WHAT TO WORK ON: Copy the rows word for word, starting at the very first line and ending at the line containing "pos(88,158)", both included.

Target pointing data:
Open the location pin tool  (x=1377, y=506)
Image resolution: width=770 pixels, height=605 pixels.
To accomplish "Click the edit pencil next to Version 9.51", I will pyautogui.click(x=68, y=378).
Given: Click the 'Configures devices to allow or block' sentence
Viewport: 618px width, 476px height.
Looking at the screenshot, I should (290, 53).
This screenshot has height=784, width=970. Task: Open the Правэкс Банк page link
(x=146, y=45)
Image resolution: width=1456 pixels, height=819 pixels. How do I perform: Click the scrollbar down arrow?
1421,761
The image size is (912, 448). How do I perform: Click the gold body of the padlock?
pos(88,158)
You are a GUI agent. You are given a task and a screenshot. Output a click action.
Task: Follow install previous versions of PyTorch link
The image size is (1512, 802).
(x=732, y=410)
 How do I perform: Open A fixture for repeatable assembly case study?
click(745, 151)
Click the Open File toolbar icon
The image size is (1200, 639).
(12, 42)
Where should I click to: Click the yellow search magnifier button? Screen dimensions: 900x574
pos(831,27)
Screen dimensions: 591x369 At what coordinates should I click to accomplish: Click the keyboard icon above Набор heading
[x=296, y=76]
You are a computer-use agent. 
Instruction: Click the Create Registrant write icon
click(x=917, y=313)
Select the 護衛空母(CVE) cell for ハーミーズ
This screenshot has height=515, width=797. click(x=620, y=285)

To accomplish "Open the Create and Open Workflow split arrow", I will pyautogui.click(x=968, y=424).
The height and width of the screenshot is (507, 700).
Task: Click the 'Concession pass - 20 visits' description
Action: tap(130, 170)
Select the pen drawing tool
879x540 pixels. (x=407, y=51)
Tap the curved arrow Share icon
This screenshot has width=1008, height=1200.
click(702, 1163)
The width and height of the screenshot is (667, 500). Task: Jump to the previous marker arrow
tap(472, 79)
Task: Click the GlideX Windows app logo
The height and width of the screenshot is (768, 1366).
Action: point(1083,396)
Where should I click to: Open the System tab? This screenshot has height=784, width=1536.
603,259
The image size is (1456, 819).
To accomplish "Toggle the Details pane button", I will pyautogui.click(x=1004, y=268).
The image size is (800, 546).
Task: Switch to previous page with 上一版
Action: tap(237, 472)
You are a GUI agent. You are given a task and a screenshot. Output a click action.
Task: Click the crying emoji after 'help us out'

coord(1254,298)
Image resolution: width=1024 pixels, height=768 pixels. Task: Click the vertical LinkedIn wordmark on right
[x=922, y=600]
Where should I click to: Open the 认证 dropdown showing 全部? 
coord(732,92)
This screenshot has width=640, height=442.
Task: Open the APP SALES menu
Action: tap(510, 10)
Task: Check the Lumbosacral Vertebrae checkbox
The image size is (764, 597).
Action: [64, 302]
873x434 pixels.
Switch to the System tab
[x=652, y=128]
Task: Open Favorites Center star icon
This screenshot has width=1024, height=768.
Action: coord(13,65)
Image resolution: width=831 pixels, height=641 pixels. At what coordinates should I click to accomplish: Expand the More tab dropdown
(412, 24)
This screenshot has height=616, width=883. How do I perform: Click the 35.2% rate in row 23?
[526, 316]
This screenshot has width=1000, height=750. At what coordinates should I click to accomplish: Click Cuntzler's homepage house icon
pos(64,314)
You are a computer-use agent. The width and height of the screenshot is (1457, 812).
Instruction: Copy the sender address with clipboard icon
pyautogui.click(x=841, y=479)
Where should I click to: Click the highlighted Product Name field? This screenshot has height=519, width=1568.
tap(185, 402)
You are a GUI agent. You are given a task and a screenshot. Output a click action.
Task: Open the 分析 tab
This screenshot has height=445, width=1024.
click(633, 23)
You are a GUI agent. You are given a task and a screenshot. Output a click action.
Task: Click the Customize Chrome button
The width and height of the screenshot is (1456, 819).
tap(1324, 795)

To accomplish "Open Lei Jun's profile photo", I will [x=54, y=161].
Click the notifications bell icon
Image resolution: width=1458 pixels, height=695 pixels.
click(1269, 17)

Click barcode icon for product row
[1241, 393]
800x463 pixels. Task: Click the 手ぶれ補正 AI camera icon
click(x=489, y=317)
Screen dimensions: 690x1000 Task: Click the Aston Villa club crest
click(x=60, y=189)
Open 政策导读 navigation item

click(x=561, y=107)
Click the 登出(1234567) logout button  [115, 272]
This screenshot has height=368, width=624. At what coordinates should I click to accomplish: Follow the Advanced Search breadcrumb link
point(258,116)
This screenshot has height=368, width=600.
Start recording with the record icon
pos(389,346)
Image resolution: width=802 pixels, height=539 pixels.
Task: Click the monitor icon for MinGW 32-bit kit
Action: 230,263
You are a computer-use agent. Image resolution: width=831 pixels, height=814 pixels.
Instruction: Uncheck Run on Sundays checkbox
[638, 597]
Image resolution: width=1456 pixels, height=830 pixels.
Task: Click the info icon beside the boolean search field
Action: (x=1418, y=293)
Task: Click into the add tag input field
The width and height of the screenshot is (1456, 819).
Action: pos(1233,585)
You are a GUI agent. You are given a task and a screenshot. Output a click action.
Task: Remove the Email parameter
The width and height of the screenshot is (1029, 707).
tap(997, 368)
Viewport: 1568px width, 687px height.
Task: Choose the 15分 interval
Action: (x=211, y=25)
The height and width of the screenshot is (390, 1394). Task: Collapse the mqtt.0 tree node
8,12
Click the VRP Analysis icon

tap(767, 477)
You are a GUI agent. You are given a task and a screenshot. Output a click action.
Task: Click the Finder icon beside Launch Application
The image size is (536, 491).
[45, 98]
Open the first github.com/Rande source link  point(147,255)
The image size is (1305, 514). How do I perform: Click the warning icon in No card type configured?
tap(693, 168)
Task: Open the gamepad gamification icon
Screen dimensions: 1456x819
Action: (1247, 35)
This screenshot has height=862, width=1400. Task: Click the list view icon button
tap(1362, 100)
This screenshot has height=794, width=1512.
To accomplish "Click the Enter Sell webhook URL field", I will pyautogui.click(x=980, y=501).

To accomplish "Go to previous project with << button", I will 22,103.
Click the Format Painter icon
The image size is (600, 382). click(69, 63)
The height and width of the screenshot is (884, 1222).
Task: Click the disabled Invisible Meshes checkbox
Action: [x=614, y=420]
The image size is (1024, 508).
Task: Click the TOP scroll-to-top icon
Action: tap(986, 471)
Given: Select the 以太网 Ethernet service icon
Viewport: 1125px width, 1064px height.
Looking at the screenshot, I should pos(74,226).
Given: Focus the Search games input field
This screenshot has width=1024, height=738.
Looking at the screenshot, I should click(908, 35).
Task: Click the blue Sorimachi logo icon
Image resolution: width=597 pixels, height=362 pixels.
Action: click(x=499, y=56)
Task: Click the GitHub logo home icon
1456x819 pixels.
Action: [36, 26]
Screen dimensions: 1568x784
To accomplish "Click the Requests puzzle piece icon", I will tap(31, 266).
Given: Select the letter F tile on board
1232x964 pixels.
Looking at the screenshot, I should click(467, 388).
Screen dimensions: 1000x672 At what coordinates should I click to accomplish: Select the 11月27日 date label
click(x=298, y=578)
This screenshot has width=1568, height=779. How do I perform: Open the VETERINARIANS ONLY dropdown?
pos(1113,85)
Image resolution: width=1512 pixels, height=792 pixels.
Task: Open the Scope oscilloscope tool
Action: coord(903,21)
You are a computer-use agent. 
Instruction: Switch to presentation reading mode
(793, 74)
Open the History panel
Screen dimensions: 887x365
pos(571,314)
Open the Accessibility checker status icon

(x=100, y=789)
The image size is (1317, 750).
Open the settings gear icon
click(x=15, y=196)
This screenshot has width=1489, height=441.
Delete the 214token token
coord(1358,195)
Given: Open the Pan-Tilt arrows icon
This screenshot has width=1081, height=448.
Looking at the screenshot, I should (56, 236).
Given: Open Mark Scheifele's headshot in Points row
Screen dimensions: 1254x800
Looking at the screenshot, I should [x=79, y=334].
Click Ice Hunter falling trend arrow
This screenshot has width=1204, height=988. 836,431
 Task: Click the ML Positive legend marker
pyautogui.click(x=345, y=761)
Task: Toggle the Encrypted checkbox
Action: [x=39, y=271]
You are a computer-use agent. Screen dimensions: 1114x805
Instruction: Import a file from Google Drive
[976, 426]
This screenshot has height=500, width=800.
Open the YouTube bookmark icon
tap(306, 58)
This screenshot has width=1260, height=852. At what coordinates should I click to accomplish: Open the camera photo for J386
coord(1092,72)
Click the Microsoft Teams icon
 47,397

RESPONSE TO THIS EXERCISE:
Open the location pin tool  (x=1377, y=506)
Image resolution: width=770 pixels, height=605 pixels.
To accomplish "Click the edit pencil next to Version 9.51", I will pyautogui.click(x=68, y=378).
Given: Click the 'Configures devices to allow or block' sentence
Viewport: 618px width, 476px height.
Looking at the screenshot, I should (290, 53).
This screenshot has height=784, width=970. Task: Open the Правэкс Банк page link
(x=146, y=45)
Image resolution: width=1456 pixels, height=819 pixels. How do I perform: Click the scrollbar down arrow?
1421,761
The image size is (912, 448). How do I perform: Click the gold body of the padlock?
pos(88,158)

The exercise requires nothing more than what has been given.